Gov. John Bel Edwards’ heart was in the right place when he decided to give local government agencies a voice in giving prospective manufacturers tax breaks. However, his effort to solve one problem may have created a process that will cause even more problems.
The governor through an executive order made changes in the process used to grant 10-year property tax exemptions to industries. The 100-percent exemptions have been granted for five years and a five-year renewal period has been virtually automatic.
A major purpose of the governor’s order was to tie the tax breaks to job creation and retention and to give local government agencies an opportunity to approve them. They are the revenue losers because the state doesn’t have a property tax. Manufacturers haven’t always been held accountable for living up to the terms of those exemptions.
Edwards also limited the five-year renewal period to only an 80 percent exemption for three years. Both the governor and the state Board of Commerce and Industry will still have to sign off on the exemptions after local agencies express their wishes.
The three agencies in the state’s 64 parishes most affected by the loss of tax revenue are police juries, school boards and the parish sheriffs. City officials are involved if the prospective industry wants to locate within their boundaries.
Unfortunately, Edwards pretty much left it up to the local agencies to decide how they would handle the approvals. The police jury, for example, could agree to give a 100 percent exemption, the school board a 25 percent exemption and the sheriff an 80 percent exemption.
A controversial situation quickly developed in East Baton Rouge Parish. Together Louisiana, a faith-based group including community leaders that is based in Baton Rouge, has taken a hard line on granting exemptions. It says Louisiana sticks out like a sore thumb when comparing corporate development incentives by state, giving local industries 10 times the national average of incentives.
The Baton Rouge Area Chamber (BRAC) got involved in the debate when Adam Knapp, its president, suggested Louisiana’s local government agencies do like Texas and create a single, local public review body to decide the exemptions.
Stephen Waguespack, president of the Louisiana Association of Business and Industry, agreed. He said having three agencies decide what to do “makes it a cumbersome program.”
“Parishes are confused about the approval process,” Waguespack said. “Businesses are confused about what the process is going to be. If we sit in this purgatory, how many of these big projects are we going to lose?”
Dianne Hanley, a member of Together Louisiana’s executive committee, wasted no time attacking Knapp in a letter to The Advocate. She said he was misinformed about the process in Texas.
“BRAC is seeking to minimize public scrutiny over exemptions in order to maximize taxpayer subsidies to a handful of its own members, which are also its largest funders,” Hanley said.
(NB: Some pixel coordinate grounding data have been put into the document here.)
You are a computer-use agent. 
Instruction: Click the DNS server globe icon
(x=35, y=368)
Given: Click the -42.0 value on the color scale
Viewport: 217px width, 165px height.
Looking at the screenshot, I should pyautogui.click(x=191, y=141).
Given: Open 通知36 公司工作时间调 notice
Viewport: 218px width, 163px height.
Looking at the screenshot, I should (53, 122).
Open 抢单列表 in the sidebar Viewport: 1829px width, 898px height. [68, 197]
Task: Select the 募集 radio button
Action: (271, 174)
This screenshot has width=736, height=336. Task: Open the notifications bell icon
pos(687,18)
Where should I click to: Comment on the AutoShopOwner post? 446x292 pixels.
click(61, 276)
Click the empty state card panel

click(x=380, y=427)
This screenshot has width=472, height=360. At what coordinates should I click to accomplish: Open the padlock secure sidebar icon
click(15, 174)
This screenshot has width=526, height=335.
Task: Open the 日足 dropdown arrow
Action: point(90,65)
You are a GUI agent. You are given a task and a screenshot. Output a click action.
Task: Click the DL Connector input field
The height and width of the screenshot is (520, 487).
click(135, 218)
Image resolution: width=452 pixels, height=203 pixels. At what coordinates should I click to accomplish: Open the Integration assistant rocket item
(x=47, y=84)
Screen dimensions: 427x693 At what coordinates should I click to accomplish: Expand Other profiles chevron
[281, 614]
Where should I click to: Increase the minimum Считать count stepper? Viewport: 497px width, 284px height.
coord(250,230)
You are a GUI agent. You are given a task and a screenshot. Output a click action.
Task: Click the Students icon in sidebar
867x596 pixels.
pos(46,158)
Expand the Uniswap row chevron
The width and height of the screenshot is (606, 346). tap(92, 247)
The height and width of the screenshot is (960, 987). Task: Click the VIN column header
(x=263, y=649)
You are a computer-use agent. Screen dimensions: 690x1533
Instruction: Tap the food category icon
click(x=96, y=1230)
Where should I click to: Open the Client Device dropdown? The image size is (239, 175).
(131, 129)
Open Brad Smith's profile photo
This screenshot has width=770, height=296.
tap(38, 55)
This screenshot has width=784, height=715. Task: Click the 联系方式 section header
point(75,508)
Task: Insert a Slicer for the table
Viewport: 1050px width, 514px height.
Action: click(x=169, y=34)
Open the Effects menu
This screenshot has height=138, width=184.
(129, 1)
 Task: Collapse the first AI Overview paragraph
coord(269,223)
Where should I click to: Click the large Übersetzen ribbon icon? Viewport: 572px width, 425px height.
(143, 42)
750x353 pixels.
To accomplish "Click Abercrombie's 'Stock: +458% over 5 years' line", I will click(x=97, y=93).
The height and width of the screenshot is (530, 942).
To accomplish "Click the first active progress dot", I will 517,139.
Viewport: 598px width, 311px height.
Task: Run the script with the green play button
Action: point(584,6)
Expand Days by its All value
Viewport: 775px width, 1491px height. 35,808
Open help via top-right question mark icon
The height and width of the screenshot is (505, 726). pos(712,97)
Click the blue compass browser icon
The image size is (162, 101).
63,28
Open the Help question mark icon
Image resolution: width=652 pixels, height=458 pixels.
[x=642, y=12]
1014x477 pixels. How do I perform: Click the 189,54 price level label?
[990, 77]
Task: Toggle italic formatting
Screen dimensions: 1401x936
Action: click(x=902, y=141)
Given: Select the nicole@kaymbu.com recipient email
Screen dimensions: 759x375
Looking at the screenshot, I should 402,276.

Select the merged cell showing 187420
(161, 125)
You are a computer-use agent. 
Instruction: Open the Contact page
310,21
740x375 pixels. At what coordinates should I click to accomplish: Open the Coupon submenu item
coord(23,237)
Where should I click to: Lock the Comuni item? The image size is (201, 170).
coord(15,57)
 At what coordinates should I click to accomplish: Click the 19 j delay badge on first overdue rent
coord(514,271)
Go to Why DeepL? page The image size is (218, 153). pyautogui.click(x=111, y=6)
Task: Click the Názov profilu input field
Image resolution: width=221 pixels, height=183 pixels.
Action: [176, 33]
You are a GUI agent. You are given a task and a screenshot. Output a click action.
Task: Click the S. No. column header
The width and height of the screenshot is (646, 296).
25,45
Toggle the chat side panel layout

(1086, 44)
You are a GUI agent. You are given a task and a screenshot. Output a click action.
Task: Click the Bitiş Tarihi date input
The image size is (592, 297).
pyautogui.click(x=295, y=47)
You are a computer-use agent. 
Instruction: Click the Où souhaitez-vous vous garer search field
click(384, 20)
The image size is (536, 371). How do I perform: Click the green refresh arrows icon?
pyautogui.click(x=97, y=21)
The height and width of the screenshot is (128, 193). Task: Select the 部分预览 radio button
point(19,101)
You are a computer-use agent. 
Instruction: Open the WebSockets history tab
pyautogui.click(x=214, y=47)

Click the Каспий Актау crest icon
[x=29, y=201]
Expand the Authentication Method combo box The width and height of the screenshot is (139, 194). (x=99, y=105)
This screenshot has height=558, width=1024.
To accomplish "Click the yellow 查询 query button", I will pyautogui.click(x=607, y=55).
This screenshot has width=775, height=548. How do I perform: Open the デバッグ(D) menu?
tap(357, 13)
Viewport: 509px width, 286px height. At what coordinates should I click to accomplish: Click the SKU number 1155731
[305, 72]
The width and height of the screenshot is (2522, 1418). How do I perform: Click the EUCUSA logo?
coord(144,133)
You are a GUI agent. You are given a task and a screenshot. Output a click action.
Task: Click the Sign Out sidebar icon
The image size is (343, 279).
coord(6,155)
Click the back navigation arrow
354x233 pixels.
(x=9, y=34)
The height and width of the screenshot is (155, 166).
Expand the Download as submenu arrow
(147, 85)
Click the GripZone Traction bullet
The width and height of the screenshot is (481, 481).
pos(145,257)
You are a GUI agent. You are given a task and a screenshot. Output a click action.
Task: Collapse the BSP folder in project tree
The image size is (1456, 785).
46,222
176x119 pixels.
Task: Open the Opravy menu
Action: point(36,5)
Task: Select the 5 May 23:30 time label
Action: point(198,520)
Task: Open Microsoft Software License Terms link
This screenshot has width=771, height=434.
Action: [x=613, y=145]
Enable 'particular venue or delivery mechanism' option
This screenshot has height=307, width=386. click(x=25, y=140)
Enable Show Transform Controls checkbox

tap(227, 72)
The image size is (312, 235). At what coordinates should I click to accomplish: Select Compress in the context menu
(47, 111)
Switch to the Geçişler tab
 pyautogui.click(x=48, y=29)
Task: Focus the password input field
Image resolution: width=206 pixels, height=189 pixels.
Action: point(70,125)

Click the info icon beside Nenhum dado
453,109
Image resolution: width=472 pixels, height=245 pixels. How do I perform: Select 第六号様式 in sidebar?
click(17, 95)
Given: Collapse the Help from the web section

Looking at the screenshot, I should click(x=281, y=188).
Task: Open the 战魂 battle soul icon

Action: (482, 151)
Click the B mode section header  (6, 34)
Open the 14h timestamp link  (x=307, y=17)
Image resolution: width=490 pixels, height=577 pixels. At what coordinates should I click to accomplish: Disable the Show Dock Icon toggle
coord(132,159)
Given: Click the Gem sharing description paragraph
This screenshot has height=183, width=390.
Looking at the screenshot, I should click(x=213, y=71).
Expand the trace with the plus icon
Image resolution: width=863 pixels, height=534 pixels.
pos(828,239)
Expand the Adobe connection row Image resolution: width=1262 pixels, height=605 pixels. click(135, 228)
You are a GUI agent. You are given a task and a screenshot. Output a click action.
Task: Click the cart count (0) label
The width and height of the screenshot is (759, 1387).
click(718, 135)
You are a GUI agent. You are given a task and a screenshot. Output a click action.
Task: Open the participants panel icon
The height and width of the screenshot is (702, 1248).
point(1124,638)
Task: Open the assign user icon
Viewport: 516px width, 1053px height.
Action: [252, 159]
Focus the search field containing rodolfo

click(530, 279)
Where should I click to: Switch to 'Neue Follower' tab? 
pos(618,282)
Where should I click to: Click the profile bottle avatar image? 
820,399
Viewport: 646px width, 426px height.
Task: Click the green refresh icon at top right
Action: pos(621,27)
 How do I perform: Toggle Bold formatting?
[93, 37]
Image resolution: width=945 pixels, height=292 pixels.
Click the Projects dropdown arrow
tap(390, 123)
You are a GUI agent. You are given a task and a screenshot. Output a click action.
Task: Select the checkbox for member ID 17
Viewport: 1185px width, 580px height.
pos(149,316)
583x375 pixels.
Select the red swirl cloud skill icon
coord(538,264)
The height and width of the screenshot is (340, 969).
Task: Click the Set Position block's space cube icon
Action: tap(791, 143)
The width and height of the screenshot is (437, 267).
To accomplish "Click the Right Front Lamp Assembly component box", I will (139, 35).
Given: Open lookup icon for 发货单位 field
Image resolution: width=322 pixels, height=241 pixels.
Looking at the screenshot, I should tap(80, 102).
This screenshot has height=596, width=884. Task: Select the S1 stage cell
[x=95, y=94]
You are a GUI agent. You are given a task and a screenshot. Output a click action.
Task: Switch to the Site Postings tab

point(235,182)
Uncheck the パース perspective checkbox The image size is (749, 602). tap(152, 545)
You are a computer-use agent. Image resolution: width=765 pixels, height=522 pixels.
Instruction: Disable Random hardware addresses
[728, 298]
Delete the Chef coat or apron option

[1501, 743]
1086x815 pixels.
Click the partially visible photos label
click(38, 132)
The two sides clashed when the East Baton Rouge Metro Council at its late August meeting discussed the issue. It became a case of whether local approval of exemptions might drive away prospective industries or whether it would lead to a better quality of life.
Hanley of Together Baton Rouge earlier in August had said, “We want to make it politically impossible for officials to approve inappropriate exemptions.”
Michael DiResto, BRAC’s senior vice president for economic competitiveness, called manufacturing jobs the lifeblood of Baton Rouge’s economy. He really fanned the flames with an Aug. 23 report that concluded Together Louisiana mischaracterized the manufacturing tax exemption.
DiResto in his report said contrary to the organization’s comments ExxonMobil in 2016 paid $32.7 million in parish taxes, almost three times the next highest taxpayer. He said over the past five years the company paid $70.6 million in property taxes to East Baton Rouge city-parish government, $89.8 million to parish schools and $30.5 million to the sheriff, a total of almost $191 million.
Barbara Freiberg, a member of the Metro Council, said most council members agreed it is important to quickly devise a simple, predictable and transparent system for making tax exemption decisions.
“People who come to this area need to know what to expect from these taxing entities,” Freiberg said. “We need a template. We need to get politics out of this as much as possible…”
The Edwards administration might have avoided some of the controversy that has erupted if the governor’s executive order had set up a process by which local agencies could come up with a unified rather than a split exemption decision.
Cooler heads will have to prevail if this new system of granting industrial tax exemptions is going to continue to attract new manufacturers to Louisiana.